EXCERPTED RECORDS:
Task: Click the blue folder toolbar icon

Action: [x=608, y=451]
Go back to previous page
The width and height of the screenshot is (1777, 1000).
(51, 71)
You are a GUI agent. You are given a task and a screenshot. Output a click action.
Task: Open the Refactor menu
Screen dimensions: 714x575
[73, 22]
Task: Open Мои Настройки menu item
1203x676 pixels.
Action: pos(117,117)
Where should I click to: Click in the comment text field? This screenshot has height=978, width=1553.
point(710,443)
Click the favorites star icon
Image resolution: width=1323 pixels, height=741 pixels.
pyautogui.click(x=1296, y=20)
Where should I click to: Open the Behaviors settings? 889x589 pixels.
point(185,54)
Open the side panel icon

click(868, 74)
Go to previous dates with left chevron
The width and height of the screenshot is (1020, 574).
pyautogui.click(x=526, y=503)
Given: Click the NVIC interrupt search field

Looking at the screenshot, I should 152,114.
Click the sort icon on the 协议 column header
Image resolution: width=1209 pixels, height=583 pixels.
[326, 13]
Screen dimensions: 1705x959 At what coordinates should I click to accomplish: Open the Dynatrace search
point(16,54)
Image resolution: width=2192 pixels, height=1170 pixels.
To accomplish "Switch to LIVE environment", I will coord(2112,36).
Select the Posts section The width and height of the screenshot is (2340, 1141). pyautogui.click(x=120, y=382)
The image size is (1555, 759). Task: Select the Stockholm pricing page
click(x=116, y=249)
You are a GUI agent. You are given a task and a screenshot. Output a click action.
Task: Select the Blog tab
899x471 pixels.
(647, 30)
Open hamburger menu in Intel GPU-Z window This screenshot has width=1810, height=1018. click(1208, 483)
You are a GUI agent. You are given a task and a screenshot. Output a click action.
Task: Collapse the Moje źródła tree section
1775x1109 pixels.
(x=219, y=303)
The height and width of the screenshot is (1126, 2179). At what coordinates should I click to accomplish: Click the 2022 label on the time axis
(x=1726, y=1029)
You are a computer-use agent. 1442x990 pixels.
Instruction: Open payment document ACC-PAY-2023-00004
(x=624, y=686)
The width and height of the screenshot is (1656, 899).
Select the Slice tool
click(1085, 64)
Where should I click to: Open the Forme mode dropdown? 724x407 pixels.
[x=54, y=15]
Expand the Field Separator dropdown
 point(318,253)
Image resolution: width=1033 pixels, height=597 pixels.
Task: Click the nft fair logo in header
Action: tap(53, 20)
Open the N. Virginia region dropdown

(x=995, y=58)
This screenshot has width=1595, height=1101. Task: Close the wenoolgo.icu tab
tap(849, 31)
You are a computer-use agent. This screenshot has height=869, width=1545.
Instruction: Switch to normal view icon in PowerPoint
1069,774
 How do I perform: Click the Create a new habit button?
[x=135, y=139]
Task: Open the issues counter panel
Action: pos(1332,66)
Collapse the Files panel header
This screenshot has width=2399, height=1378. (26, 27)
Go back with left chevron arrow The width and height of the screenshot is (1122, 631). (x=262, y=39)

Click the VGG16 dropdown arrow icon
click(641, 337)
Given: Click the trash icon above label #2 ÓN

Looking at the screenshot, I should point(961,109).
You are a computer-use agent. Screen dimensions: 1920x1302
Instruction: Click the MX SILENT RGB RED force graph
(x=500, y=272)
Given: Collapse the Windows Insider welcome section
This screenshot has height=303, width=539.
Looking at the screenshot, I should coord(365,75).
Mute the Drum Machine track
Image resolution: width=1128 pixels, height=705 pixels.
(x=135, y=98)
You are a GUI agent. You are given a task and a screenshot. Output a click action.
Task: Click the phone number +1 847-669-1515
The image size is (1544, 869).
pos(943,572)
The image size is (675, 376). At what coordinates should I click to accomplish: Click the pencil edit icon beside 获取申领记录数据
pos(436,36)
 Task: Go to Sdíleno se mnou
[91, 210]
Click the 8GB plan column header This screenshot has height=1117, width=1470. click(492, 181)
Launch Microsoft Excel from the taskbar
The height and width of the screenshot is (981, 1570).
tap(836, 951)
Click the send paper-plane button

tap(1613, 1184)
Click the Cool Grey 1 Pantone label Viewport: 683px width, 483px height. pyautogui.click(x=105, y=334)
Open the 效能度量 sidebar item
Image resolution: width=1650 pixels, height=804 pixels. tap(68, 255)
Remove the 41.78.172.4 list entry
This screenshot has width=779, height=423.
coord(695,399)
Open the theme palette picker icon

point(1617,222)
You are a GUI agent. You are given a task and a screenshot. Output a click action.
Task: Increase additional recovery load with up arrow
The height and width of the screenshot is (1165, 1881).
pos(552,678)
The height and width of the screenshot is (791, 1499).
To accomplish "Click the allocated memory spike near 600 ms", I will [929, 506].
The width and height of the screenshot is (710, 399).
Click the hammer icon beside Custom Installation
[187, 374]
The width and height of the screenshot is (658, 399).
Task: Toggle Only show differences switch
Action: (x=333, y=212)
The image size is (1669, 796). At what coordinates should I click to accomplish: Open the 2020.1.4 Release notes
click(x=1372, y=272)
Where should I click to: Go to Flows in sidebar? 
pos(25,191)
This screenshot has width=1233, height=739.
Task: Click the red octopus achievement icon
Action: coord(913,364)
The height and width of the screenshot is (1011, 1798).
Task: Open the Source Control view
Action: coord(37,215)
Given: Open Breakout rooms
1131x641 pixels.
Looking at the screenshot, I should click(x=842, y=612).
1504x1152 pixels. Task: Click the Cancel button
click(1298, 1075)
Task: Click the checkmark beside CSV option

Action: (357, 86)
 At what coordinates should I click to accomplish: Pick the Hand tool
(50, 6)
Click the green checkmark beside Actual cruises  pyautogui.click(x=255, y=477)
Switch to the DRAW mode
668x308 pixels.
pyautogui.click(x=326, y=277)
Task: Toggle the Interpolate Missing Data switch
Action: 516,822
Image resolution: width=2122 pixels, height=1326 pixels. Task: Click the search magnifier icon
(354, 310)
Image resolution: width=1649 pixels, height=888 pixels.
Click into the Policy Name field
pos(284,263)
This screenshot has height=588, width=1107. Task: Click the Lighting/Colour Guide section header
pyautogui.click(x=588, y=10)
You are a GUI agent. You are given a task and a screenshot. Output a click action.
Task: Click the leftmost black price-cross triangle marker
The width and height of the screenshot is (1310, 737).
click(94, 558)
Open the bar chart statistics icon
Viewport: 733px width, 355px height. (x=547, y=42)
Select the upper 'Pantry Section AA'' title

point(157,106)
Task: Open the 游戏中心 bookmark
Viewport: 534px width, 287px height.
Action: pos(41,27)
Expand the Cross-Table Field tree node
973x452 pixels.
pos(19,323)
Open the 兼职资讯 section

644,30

WHAT TO PRODUCE:
Set down the full listing once more, exactly as written.

RESULT FOR THIS TASK:
Task: Click the blue folder toolbar icon

Action: [x=608, y=451]
Go back to previous page
The width and height of the screenshot is (1777, 1000).
(51, 71)
You are a GUI agent. You are given a task and a screenshot. Output a click action.
Task: Open the Refactor menu
Screen dimensions: 714x575
[73, 22]
Task: Open Мои Настройки menu item
1203x676 pixels.
Action: pos(117,117)
Where should I click to: Click in the comment text field? This screenshot has height=978, width=1553.
point(710,443)
Click the favorites star icon
Image resolution: width=1323 pixels, height=741 pixels.
pyautogui.click(x=1296, y=20)
Where should I click to: Open the Behaviors settings? 889x589 pixels.
point(185,54)
Open the side panel icon

click(868, 74)
Go to previous dates with left chevron
The width and height of the screenshot is (1020, 574).
pyautogui.click(x=526, y=503)
Given: Click the NVIC interrupt search field

Looking at the screenshot, I should 152,114.
Click the sort icon on the 协议 column header
Image resolution: width=1209 pixels, height=583 pixels.
[326, 13]
Screen dimensions: 1705x959 At what coordinates should I click to accomplish: Open the Dynatrace search
point(16,54)
Image resolution: width=2192 pixels, height=1170 pixels.
To accomplish "Switch to LIVE environment", I will coord(2112,36).
Select the Posts section The width and height of the screenshot is (2340, 1141). pyautogui.click(x=120, y=382)
The image size is (1555, 759). Task: Select the Stockholm pricing page
click(x=116, y=249)
You are a GUI agent. You are given a task and a screenshot. Output a click action.
Task: Select the Blog tab
899x471 pixels.
(647, 30)
Open hamburger menu in Intel GPU-Z window This screenshot has width=1810, height=1018. click(1208, 483)
You are a GUI agent. You are given a task and a screenshot. Output a click action.
Task: Collapse the Moje źródła tree section
1775x1109 pixels.
(x=219, y=303)
The height and width of the screenshot is (1126, 2179). At what coordinates should I click to accomplish: Click the 2022 label on the time axis
(x=1726, y=1029)
You are a computer-use agent. 1442x990 pixels.
Instruction: Open payment document ACC-PAY-2023-00004
(x=624, y=686)
The width and height of the screenshot is (1656, 899).
Select the Slice tool
click(1085, 64)
Where should I click to: Open the Forme mode dropdown? 724x407 pixels.
[x=54, y=15]
Expand the Field Separator dropdown
 point(318,253)
Image resolution: width=1033 pixels, height=597 pixels.
Task: Click the nft fair logo in header
Action: tap(53, 20)
Open the N. Virginia region dropdown

(x=995, y=58)
This screenshot has width=1595, height=1101. Task: Close the wenoolgo.icu tab
tap(849, 31)
You are a computer-use agent. This screenshot has height=869, width=1545.
Instruction: Switch to normal view icon in PowerPoint
1069,774
 How do I perform: Click the Create a new habit button?
[x=135, y=139]
Task: Open the issues counter panel
Action: pos(1332,66)
Collapse the Files panel header
This screenshot has width=2399, height=1378. (26, 27)
Go back with left chevron arrow The width and height of the screenshot is (1122, 631). (x=262, y=39)

Click the VGG16 dropdown arrow icon
click(641, 337)
Given: Click the trash icon above label #2 ÓN

Looking at the screenshot, I should point(961,109).
You are a computer-use agent. Screen dimensions: 1920x1302
Instruction: Click the MX SILENT RGB RED force graph
(x=500, y=272)
Given: Collapse the Windows Insider welcome section
This screenshot has height=303, width=539.
Looking at the screenshot, I should coord(365,75).
Mute the Drum Machine track
Image resolution: width=1128 pixels, height=705 pixels.
(x=135, y=98)
You are a GUI agent. You are given a task and a screenshot. Output a click action.
Task: Click the phone number +1 847-669-1515
The image size is (1544, 869).
pos(943,572)
The image size is (675, 376). At what coordinates should I click to accomplish: Click the pencil edit icon beside 获取申领记录数据
pos(436,36)
 Task: Go to Sdíleno se mnou
[91, 210]
Click the 8GB plan column header This screenshot has height=1117, width=1470. click(492, 181)
Launch Microsoft Excel from the taskbar
The height and width of the screenshot is (981, 1570).
tap(836, 951)
Click the send paper-plane button

tap(1613, 1184)
Click the Cool Grey 1 Pantone label Viewport: 683px width, 483px height. pyautogui.click(x=105, y=334)
Open the 效能度量 sidebar item
Image resolution: width=1650 pixels, height=804 pixels. tap(68, 255)
Remove the 41.78.172.4 list entry
This screenshot has width=779, height=423.
coord(695,399)
Open the theme palette picker icon

point(1617,222)
You are a GUI agent. You are given a task and a screenshot. Output a click action.
Task: Increase additional recovery load with up arrow
The height and width of the screenshot is (1165, 1881).
pos(552,678)
The height and width of the screenshot is (791, 1499).
To accomplish "Click the allocated memory spike near 600 ms", I will [929, 506].
The width and height of the screenshot is (710, 399).
Click the hammer icon beside Custom Installation
[187, 374]
The width and height of the screenshot is (658, 399).
Task: Toggle Only show differences switch
Action: (x=333, y=212)
The image size is (1669, 796). At what coordinates should I click to accomplish: Open the 2020.1.4 Release notes
click(x=1372, y=272)
Where should I click to: Go to Flows in sidebar? 
pos(25,191)
This screenshot has width=1233, height=739.
Task: Click the red octopus achievement icon
Action: coord(913,364)
The height and width of the screenshot is (1011, 1798).
Task: Open the Source Control view
Action: coord(37,215)
Given: Open Breakout rooms
1131x641 pixels.
Looking at the screenshot, I should click(x=842, y=612).
1504x1152 pixels. Task: Click the Cancel button
click(1298, 1075)
Task: Click the checkmark beside CSV option

Action: (357, 86)
 At what coordinates should I click to accomplish: Pick the Hand tool
(50, 6)
Click the green checkmark beside Actual cruises  pyautogui.click(x=255, y=477)
Switch to the DRAW mode
668x308 pixels.
pyautogui.click(x=326, y=277)
Task: Toggle the Interpolate Missing Data switch
Action: 516,822
Image resolution: width=2122 pixels, height=1326 pixels. Task: Click the search magnifier icon
(354, 310)
Image resolution: width=1649 pixels, height=888 pixels.
Click into the Policy Name field
pos(284,263)
This screenshot has height=588, width=1107. Task: Click the Lighting/Colour Guide section header
pyautogui.click(x=588, y=10)
You are a GUI agent. You are given a task and a screenshot. Output a click action.
Task: Click the leftmost black price-cross triangle marker
The width and height of the screenshot is (1310, 737).
click(94, 558)
Open the bar chart statistics icon
Viewport: 733px width, 355px height. (x=547, y=42)
Select the upper 'Pantry Section AA'' title

point(157,106)
Task: Open the 游戏中心 bookmark
Viewport: 534px width, 287px height.
Action: pos(41,27)
Expand the Cross-Table Field tree node
973x452 pixels.
pos(19,323)
Open the 兼职资讯 section

644,30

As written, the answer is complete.